Santibañez Juan F, Hurtado Claudia
Laboratorio de Biología Celular, Instituto de Nutrición y Tecnología de los Alimentos, INTA, Universidad de Chile, Casilla 138, Santiago 11, Chile.
FEBS Lett. 2005 Nov 21;579(28):6459-64. doi: 10.1016/j.febslet.2005.10.025. Epub 2005 Nov 2.
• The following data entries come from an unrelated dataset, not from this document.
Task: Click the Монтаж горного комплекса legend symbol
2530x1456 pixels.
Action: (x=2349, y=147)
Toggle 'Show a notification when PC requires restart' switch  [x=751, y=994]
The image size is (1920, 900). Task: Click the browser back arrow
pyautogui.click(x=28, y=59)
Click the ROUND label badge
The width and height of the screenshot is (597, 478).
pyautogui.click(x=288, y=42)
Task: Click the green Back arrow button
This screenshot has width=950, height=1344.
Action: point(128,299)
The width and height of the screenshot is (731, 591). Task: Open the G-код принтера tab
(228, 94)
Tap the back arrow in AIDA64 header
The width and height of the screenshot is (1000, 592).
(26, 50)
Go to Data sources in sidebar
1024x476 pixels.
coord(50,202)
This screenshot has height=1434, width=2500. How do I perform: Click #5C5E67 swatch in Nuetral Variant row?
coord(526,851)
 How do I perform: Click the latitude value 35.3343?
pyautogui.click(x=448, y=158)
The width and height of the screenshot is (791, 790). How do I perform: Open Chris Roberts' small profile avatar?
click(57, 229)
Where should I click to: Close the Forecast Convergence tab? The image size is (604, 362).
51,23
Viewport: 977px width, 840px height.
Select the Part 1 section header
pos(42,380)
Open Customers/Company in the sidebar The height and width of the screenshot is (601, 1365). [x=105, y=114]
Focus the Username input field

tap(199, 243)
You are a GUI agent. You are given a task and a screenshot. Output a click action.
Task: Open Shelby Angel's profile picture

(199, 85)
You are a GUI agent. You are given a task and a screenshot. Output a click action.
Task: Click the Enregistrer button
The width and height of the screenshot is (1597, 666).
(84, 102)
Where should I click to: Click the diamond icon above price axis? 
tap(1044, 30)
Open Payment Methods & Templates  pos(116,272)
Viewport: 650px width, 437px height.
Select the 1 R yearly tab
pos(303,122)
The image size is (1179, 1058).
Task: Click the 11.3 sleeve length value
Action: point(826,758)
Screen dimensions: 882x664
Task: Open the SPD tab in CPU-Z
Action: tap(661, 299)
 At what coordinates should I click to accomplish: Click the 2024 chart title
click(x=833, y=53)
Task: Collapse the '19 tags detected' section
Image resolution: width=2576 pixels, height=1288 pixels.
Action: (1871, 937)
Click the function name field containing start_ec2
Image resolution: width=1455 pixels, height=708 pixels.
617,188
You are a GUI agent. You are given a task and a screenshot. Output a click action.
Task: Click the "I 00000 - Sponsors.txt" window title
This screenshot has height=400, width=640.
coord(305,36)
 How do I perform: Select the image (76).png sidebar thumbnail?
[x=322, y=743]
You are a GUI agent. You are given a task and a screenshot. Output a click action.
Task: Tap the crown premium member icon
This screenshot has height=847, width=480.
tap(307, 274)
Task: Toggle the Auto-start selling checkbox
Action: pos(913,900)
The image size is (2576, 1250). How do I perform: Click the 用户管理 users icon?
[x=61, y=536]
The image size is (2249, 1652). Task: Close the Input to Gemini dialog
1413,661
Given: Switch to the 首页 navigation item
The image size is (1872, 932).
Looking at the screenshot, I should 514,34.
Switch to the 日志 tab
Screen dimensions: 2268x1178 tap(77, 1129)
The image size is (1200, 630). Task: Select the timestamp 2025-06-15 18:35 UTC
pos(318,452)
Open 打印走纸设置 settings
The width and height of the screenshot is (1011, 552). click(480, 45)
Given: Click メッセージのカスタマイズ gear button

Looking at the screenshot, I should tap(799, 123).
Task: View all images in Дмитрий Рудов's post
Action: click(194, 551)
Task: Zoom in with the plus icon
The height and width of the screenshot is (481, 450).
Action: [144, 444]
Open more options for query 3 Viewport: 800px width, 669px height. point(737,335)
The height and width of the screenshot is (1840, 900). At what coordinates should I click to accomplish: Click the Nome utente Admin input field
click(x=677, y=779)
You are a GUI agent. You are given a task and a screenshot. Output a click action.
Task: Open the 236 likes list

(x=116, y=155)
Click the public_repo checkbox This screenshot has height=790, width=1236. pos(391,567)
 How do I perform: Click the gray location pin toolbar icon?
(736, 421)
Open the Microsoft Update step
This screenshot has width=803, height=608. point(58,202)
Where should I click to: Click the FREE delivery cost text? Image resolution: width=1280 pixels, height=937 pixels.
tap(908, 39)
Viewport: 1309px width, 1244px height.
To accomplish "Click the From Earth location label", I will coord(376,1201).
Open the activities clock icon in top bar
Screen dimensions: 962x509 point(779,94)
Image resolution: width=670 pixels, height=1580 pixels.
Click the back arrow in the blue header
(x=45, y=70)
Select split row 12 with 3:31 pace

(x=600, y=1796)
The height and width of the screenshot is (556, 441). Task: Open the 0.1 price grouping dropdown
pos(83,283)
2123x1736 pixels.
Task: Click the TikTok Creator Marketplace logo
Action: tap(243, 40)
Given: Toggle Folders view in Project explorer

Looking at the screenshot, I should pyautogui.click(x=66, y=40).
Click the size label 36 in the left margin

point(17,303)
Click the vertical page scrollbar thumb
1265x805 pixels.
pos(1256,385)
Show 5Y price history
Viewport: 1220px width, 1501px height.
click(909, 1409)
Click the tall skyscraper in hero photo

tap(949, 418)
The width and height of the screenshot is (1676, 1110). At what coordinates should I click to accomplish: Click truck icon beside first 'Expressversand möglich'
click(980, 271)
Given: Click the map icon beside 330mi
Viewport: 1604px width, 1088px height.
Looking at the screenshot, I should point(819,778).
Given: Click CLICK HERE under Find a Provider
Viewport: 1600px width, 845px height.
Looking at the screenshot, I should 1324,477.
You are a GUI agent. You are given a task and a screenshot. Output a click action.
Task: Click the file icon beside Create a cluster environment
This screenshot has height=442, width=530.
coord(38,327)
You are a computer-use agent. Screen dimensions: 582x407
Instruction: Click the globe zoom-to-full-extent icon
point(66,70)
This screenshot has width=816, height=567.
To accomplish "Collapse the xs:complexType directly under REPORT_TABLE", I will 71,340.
Efforts have been made to develop a chemoprevention that selectively triggers apoptosis in malignant cancer cells. Here, we demonstrated that a mutated Ha-Ras activity is required in Anisomycin-induced apoptosis in transformed keratinocytes. Anisomycin stimulates JNK activity and apoptosis in oncogenic Ha-Ras positive cells, but not in normal keratinocytes. This effect was demonstrated in stably transfected cells with dominant negative Ha-Ras, that protected transformed cells, and oncogenic Ha-Ras that sensitized non-transformed cells to Anisomycin-induced apoptosis. Lastly, the treatment of cells with inhibitors of the JNK displayed resistance to Anisomycin induced apoptosis. These data suggests that the oncogenic Ha-Ras is important for Anisomycin-induced JNK activation and apoptosis in transformed keratinocytes.
人们一直在努力开发一种化学预防方法,以选择性地触发恶性癌细胞的凋亡。在此,我们证明了在茴香霉素诱导的转化角质形成细胞凋亡中,需要突变的Ha-Ras活性。茴香霉素刺激致癌性Ha-Ras阳性细胞中的JNK活性和凋亡,但不刺激正常角质形成细胞。在用显性负性Ha-Ras稳定转染的细胞中证实了这种效应,显性负性Ha-Ras保护转化细胞,而致癌性Ha-Ras使未转化细胞对茴香霉素诱导的凋亡敏感。最后,用JNK抑制剂处理细胞显示出对茴香霉素诱导的凋亡具有抗性。这些数据表明,致癌性Ha-Ras对于茴香霉素诱导的转化角质形成细胞中的JNK激活和凋亡很重要。